I won't even consider driving during the day. Like I said, it's not worth it. Not worth the stress and the headaches at all.


----------



## cb80907 (Aug 3, 2015)

UberBlackPr1nce said:


> That was actually entertaining.


Because it's so true, all of it?


----------



## UberBlackPr1nce (Dec 28, 2014)

cb80907 said:


> Because it's so true, all of it?


Yea.


----------



## DieselkW (Jul 21, 2015)

Nice rant. 
Nothing at all you like about your 1200 rides?

I liked more than half of my riders - perhaps as much as 3/4 of them.
I liked getting out of the house. I like driving. I like most people. I like small talk and telling stories.

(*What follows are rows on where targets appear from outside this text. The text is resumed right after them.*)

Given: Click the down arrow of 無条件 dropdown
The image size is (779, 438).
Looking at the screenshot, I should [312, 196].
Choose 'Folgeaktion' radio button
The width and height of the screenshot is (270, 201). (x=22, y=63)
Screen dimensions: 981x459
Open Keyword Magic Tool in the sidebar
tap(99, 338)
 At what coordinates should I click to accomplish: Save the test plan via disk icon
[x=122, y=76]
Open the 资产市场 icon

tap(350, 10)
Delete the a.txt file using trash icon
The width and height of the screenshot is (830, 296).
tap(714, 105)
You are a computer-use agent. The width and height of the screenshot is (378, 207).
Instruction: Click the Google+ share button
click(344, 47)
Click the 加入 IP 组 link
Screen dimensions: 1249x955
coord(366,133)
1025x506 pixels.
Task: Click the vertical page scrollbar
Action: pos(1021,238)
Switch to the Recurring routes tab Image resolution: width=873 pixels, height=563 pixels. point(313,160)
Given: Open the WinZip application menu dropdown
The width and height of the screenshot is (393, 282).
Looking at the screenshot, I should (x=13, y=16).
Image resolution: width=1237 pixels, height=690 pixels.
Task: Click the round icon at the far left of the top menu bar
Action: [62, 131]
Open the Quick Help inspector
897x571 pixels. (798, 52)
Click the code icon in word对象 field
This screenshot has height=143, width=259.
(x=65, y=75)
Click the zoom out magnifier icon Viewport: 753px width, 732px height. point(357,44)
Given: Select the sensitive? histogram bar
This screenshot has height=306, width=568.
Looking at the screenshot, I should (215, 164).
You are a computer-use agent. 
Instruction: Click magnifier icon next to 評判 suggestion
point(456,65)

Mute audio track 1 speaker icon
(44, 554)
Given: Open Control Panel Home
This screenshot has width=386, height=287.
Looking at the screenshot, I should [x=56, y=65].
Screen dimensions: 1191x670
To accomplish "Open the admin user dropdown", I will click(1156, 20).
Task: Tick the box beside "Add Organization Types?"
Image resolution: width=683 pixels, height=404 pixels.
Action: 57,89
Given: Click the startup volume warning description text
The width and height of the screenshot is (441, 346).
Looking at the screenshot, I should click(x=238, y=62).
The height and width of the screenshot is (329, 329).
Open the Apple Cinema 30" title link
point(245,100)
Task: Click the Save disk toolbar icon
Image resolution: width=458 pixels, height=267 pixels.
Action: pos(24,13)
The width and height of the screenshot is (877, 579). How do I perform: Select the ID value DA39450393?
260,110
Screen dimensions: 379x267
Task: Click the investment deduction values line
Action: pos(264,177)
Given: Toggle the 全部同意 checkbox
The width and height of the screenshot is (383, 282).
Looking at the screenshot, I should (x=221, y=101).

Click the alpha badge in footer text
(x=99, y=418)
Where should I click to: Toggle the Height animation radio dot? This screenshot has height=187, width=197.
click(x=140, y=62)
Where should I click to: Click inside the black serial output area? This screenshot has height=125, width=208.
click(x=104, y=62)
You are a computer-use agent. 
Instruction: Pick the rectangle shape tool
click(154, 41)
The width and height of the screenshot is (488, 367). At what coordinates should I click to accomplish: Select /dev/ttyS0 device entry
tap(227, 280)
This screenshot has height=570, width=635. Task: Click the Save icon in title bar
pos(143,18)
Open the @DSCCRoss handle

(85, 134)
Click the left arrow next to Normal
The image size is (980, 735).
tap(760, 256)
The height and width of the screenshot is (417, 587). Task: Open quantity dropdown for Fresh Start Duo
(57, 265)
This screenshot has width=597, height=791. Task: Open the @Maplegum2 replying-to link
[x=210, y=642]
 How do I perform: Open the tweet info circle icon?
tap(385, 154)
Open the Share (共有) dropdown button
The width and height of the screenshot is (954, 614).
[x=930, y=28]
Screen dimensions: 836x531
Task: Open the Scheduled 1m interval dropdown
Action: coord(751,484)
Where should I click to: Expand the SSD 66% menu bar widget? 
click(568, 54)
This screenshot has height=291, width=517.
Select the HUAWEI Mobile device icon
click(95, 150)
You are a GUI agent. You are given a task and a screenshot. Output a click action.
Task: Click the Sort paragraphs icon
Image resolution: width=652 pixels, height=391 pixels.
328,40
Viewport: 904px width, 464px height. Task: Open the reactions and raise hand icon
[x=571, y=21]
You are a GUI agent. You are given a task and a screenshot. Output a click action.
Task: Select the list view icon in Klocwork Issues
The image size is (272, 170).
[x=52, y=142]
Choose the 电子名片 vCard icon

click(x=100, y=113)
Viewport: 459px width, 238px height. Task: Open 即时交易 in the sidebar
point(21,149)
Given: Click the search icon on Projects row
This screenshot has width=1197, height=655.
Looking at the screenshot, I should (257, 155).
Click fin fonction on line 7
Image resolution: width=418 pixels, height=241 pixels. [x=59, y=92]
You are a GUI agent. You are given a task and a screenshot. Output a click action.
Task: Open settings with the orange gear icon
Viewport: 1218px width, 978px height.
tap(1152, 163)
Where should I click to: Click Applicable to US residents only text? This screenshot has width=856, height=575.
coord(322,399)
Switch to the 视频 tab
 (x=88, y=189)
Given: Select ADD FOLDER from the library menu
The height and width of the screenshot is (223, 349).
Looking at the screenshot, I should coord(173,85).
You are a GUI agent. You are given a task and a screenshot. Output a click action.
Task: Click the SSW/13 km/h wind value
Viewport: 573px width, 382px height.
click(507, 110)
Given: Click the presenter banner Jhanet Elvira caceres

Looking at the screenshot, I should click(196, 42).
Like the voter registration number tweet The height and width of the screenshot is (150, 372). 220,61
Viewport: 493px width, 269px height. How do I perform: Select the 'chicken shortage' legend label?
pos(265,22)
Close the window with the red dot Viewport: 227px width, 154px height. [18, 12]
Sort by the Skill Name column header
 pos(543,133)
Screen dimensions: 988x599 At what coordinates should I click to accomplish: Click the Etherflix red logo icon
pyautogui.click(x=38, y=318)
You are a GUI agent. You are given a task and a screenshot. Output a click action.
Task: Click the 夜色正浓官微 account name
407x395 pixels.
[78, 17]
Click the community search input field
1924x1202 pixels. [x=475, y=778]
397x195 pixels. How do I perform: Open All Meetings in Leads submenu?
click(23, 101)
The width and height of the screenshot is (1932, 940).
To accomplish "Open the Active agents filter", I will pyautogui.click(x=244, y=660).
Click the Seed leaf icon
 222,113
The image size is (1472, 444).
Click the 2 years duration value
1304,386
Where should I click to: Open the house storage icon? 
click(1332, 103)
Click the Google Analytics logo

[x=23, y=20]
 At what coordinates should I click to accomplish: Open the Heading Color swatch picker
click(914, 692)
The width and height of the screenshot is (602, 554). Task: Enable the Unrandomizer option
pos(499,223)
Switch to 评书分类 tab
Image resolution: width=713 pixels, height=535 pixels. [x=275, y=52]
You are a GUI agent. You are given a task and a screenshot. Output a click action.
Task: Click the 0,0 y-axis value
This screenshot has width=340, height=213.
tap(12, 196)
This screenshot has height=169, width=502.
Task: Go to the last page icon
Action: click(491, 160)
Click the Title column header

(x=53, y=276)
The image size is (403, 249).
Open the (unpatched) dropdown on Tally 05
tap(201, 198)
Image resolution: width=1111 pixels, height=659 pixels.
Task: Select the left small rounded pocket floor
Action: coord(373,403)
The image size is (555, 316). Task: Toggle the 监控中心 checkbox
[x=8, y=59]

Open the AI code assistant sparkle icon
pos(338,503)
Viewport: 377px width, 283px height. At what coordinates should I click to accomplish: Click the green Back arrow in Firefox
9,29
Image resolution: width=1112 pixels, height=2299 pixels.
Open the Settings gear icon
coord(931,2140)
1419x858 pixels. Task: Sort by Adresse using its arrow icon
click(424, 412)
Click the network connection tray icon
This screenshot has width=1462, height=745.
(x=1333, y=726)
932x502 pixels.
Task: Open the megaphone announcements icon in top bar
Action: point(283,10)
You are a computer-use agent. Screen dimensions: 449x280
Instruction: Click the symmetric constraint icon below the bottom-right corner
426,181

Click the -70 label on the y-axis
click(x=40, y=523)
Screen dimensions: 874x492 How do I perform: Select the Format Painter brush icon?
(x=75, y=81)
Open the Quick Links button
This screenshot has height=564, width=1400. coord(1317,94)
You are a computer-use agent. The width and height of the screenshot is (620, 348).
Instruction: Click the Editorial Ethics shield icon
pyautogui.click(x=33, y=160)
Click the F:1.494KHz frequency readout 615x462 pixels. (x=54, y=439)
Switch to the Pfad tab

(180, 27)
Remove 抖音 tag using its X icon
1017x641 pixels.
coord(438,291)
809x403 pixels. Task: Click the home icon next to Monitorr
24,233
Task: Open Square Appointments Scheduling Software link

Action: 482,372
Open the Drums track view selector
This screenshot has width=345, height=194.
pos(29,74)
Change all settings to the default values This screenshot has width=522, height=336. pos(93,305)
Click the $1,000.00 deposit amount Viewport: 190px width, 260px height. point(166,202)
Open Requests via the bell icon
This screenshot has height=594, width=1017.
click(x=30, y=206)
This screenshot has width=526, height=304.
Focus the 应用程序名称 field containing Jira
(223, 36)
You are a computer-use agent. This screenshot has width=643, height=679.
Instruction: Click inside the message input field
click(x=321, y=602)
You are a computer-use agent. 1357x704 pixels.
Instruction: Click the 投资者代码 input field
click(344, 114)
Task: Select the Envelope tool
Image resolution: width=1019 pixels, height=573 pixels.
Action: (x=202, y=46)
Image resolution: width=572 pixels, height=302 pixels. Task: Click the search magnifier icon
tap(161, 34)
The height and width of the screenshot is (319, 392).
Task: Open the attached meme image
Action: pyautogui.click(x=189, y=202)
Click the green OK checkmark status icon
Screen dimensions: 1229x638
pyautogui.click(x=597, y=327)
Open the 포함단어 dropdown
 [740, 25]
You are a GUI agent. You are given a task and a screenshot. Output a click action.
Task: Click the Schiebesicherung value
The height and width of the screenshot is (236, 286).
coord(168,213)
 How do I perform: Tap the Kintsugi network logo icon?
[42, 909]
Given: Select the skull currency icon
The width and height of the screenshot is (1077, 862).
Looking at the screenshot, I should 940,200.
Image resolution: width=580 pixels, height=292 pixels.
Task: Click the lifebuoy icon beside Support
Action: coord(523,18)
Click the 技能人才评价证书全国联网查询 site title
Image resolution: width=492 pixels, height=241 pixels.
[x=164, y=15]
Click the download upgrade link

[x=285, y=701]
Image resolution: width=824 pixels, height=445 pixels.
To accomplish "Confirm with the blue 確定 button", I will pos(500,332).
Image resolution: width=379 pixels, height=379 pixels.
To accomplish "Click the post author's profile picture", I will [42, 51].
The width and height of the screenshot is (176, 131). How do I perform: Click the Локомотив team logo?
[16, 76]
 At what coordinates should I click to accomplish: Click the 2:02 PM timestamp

I like working when I want and not when I don't. 
I'm not now and never have been wealthy, or rich, or even "well off". I took a few swings at getting there, and fouled them off. I tried. I do this not forever, but for now I'm happy with it.

No, I'm not making serious cash. I spent 40 years doing that 40 hour a week thing. I'm so done with that, this seems better. Half as many rides as you've had so far.

Some months I have to borrow from savings, some months I'm happy to see we made more than we spent. So what? I don't have to wear a tie, or socks for that matter. I don't even have to shower.

No, it is not for everyone. First time my wife said: "Let's go on vacation" my first response was: "I don't know if I have any weeks left this year"

Like I said, 40 years of habitually having to say "Mother, may I?" to go on vacation. No more. If I want to take off, I'll take the hell off. I might not even come back on Sunday afternoon, I'll come back Monday when there's less traffic. I might leave on Thursday, because I no longer have to "save days" to string two weekends together.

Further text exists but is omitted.